A discussão sobre o orçamento da União Europeia entre 2021 e 2027 já começou e, como seria de esperar, cada um diz o que era suposto que dissesse. Os Estados membros contribuintes líquidos querem pagar menos, os Estados que beneficiam da coesão querem mais fundos sociais e regionais, os países agrícolas não querem que a PAC emagreça, a sul quer-se mais dinheiro para gerir fronteiras e migrações. A norte privilegia-se a condicionalidade (fazer depender o que se recebe das reformas que se fazem), e por aí fora.

Se as propostas da Comissão não forem alteradas, a redução em 7% dos fundos regionais iria afetar-nos diretamente. O normal é os decisores políticos portugueses tentarem recuperar o que corre o risco de se perder. É o que se espera. Mas não conta a história toda.

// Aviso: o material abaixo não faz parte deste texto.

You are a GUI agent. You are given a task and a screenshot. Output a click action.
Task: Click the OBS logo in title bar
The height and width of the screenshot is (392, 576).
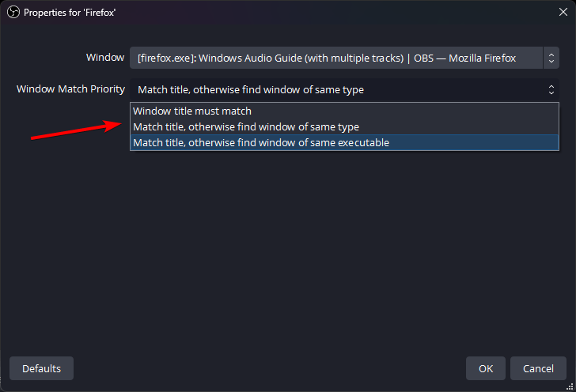point(13,13)
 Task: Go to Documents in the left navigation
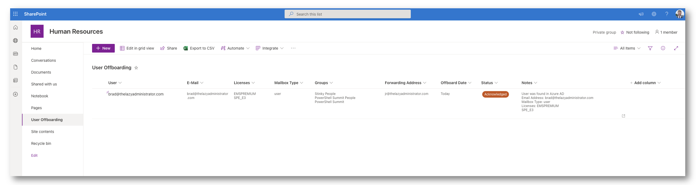click(x=41, y=72)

Ao contrário de Portugal, há um português que saiu a ganhar desta proposta. O orçamento do comissário Moedas cresce até 33%. Isto significa várias coisas. Que a Comissão acredita que o impacto e utilidade das verbas investidas na investigação tem mais retorno e são mais importantes para a economia europeia, que a visibilidade desses investimentos pode ajudar à construção da ideia de Europa, que é na modernização da economia europeia que a Europa pode crescer. E que Moedas fez um bom trabalho.

Às verbas para a investigação e inovação todos podem concorrer. Por definição, ganham os melhores, sejam ricos ou pobres. Obviamente, com frequência os melhores são os que chegam dos países mais ricos. Mas essa circunstância não é uma maldição irreversível. E, por todas as razões (porque são as que de futuro continuarão a aumentar, e porque são as que fazem as economias crescer), é nisso que deveríamos apostar. É isso que pode fazer a diferença.

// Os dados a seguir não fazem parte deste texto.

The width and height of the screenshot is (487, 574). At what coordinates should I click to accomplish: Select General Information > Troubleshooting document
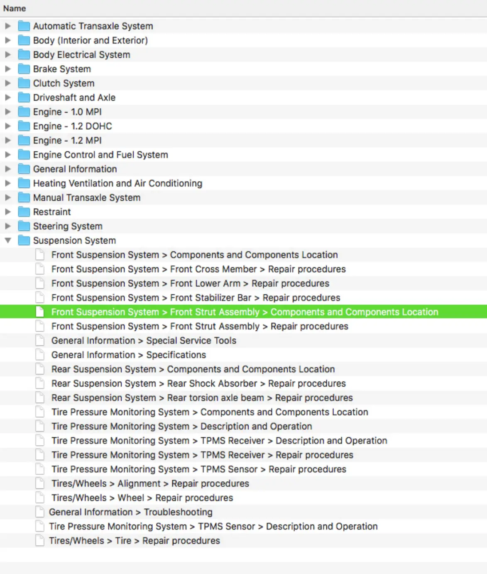click(243, 512)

Há dias, em Bruxelas, o ministro da Ciência, Manuel Heitor, declarou que Portugal quer obter 2% do orçamento europeu para a investigação e inovação. É ambicioso. É um bom objetivo. E, dependendo muito de políticas públicas, não depende só do governo ou do ministro. Exige muita coisa. Desde logo empenho, esforço e risco dos privados.

Passados 33 anos, devíamos ser diferentes do que somos. Agora se verá se somos capazes de mudar a história dos próximos 33.